Native advertising has entered the mainstream. As a media buyer or digital marketer, are you familiar with the various kinds of native ads? If not, you’re missing out on a massive content amplification channel.
Native advertising opens up entirely new channels of content distribution for digital and content marketers. The examples of native advertising in this post vary in their format and scale, but each help valuable content reach the eyes of potential customers. And while standard advertising is disruptive in nature, native advertising is closer to “non-interruptive.”
Native Advertising 101: The Simple Rules
Much like content marketing, native advertising works better when the content provides value to the reader. Without this requirement, it becomes disruptive in nature as it pulls the reader away from what she or he actually wants to read.
Who has picked up on this new phenomenon? Many names you already know. Here are some examples of native ads:
Twitter has an estimated 120 million monthly visitors that use its social site. On Twitter, promoted tweets are a form of native advertising since they blend in with standard non-promoted tweets.
Using Twitter native advertising, you can reduce the amount of work required to build a huge following and promote important events, messages and updates.
Facebook has an estimated 1.4 billion monthly active users along with 936 million daily active users. On Facebook, native ads take the form of a sponsored post. This sponsored post can be used to grab your consumer’s attention and get them to take action.
Of course, if you properly engage your target audience, it will increase the likelihood that people will share and amplify your content on their own for free.
Facebook can also be used to build relationships and is an innovative way to gain access to the mobile platform.
Let’s not forget about all of those featured videos we frequently see on YouTube that are great opportunities to get video in front of customers. Few platforms have the ability to captivate an audience like YouTube. According to the site, YouTube has hundreds of millions of hours of video watched every day.
In this native advertising example, YouTube allows businesses to get their message in front of millions of people that have a greater potential of becoming customers.
Compared to the other services on this list, LinkedIn’s 414 million total users might seem small, but they make up for it with a strong business following and better targeting than most of their competitors.
LinkedIn says that 45% of its revenue is now being generated from native ads. “Ultimately, LinkedIn wants to be the place where professionals come to further their business goals, become better at their jobs,” said Russell Glass, LinkedIn Marketing Solutions Head of Products.
“Content and thought leadership as well as consumption is a critical part of those goals. It’s a place professionals are coming to accomplish those goals and also where companies that want to get more promotion can do so.”
In-Feed Native Ads
In-feed native ads are the most common form of native advertising—primarily because of their “mobile-first” approach and ability to drive users to advertisers’ owned media properties.
As the name suggests, in-feed ads are located within a website’s standard content stream, and are generally found on publisher content and news aggregation sites.

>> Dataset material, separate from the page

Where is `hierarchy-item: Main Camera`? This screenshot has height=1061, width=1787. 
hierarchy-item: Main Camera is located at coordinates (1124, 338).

While a relatively new invention, in-feed native ads have proven themselves as a solution for advertisers to deliver branded content to users without disrupting their user experience—all while exponentially increasing user engagement. Programmatic in-feed native advertising campaigns don’t just crop up on one platform, such as Facebook or Twitter, but across hundreds or even thousands of relevant publishers, depending on the (Demand Side Platform) DSP a brand or agency chooses. For example, StackAdapt’s platform can deliver in-feed native ads across 50,000+ publishers.
These are just a few examples of native ads that are available to help you distribute your content more effectively. Always remember to match the editorial and design style of the site in order to get the best results.